Wer aus seinen Fehlern lernt, kann dies für Erfolg nutzen. Wer aber immer anderen die Schuld gibt, der bleibt auch dauerhaft erfolglos. Ich hatte mit mehreren Leuten in den letzten Jahren Rechtsstreitigkeiten, die einfach etwas gekauft haben, ohne eine Strategie für ihr Unternehmen zu entwickeln – auch eine Aktiengesellschaft, die nicht klein war, die dazu sehr profitabel war. Die Käufer haben auch viel viel Geld für die Firma bezahlt. Und innerhalb eines Jahres oder innerhalb von eineinhalb Jahren war diese Firma quasi insolvent. Und da waren auch alle anderen schuld – in erster Linie ich. Erfolgreiche Leute aber machen nicht immer andere für ihr Scheitern verantwortlich, sondern fragen sich: „Was habe ich falsch gemacht“. Und: „Wie kann ich für die Zukunft daraus lernen.“

Ist es nicht auch ein bisschen gefährlich, als Versicherungsmakler Fehler zu machen – weil man dann mit einem halben Bein im Gefängnis steht? Ich denke da an Stichworte wie Falschberatung usw. In der Außenwahrnehmung kommt es einem ein bisschen so vor.

Hach: Ich liebe es! Wir Versicherungsmakler sind eine Branche aus Feiglingen. Ich muss ja nur mal auf Facebook schauen wegen der Aufregung beim Thema „Haftung“. Ich frage mal Dich – Du kennst ja viele Versicherungsmakler. Wie viele Leute kennst Du denn wirklich, die auch mal einen Haftungsfall hatten?

Und wenn es dann weiter geht – wenn Du sagst, Du kennst welche: wie viele Fälle waren denn über 10.000 Euro? Und bei welchen hatte die Vermögensschaden-Haftpflichtversicherung nicht gezahlt? Kennst Du Ingenieure, Architekten? Weißt Du, wie oft die vor Gericht stehen? Bauträger? Also wie viele Versicherungsmakler haben denn wirklich Probleme?
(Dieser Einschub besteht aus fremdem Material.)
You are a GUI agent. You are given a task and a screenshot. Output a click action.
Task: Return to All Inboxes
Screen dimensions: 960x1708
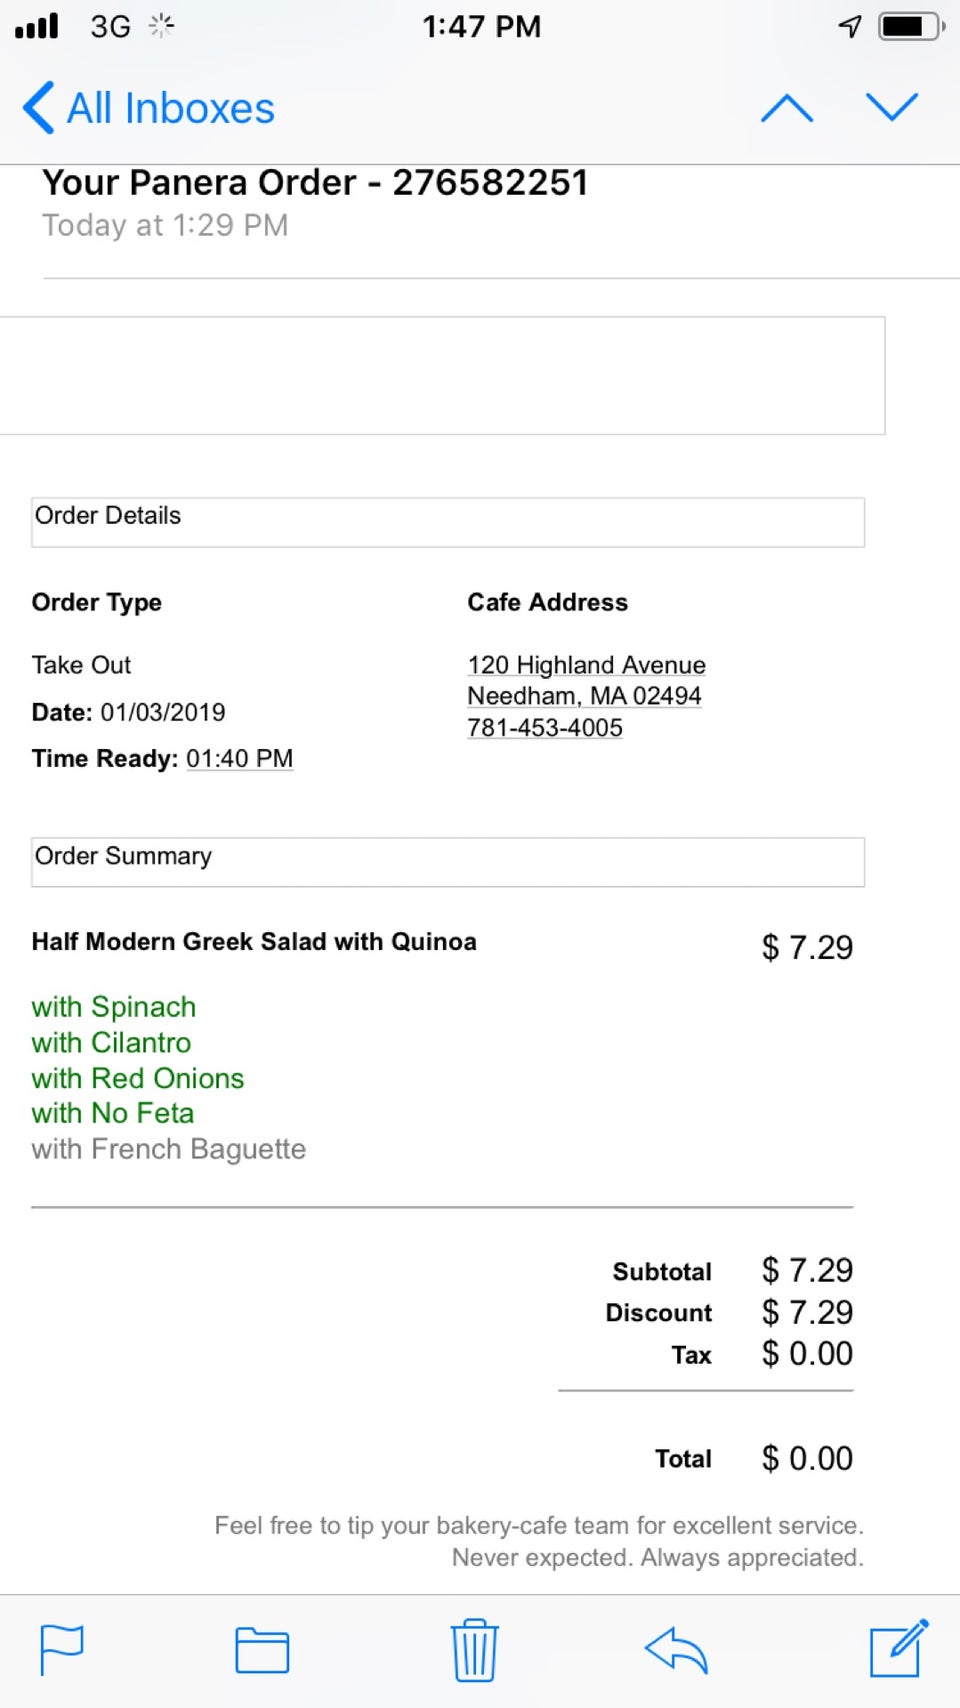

Beratungsfehler – Gott! Mach deinen Job ordentlich. Dokumentiere , wie du arbeitest. Du stehst mal vor Gericht oder du hast mal ein Anwaltsschreiben. Wir als ZVO haben um die 50.000 Kunden. Wir kaufen Kundenbestände – da übernehmen wir auch Sachen aus der Vergangenheit. Wir bekommen regelmäßig Anwaltsschreiben – dafür bin ich zuständig. Letztes Jahr waren es bei 50.000 Kunden drei. Drei Anwaltsschreiben haben wir bekommen insgesamt, das erste ging um 50.000 Euro. Ein Selbstständiger wollte seine Rürup Rente kündigen und hat gemerkt: er kann sie nicht kündigen. Wir haben ein Schreiben an den Anwalt geschickt – Thema erledigt. Nochmal kam ein Schreiben zur Hausratversicherung – wir haben vergessen, eine Hausratversicherung einzudecken. Schaden: 1.000 Euro. Wir schauen in den Unterlagen, informieren den Kunden, fragen: braucht er eine neue Hausrat? Der Kunde antwortet nicht – Thema erledigt. Und dann haben wir was mit einem Handwerker, da geht es um 10.000 Euro, da sind wir gerade im Austausch mit der Vermögensschaden-Haftpflicht vom übernommenen Bestand. Also drei Fälle bei 50.000 Kunden, von denen zwei sofort erledigt waren.

Wo gehobelt wird, da fallen Späne. Wenn du einen ordentlichen Job machst, auch als Geschäftsführer eine ordentliche D&O-Versicherung hast, dann stehst du nicht mit einem Bein im Knast. Das ist doch Blödsinn. Ich bin der Meinung: Es gibt nur wenige derart sichere Branchen wie die Versicherungsbranche, in denen man wirklich erfolgreich sein kann, ohne große Risiken einzugehen.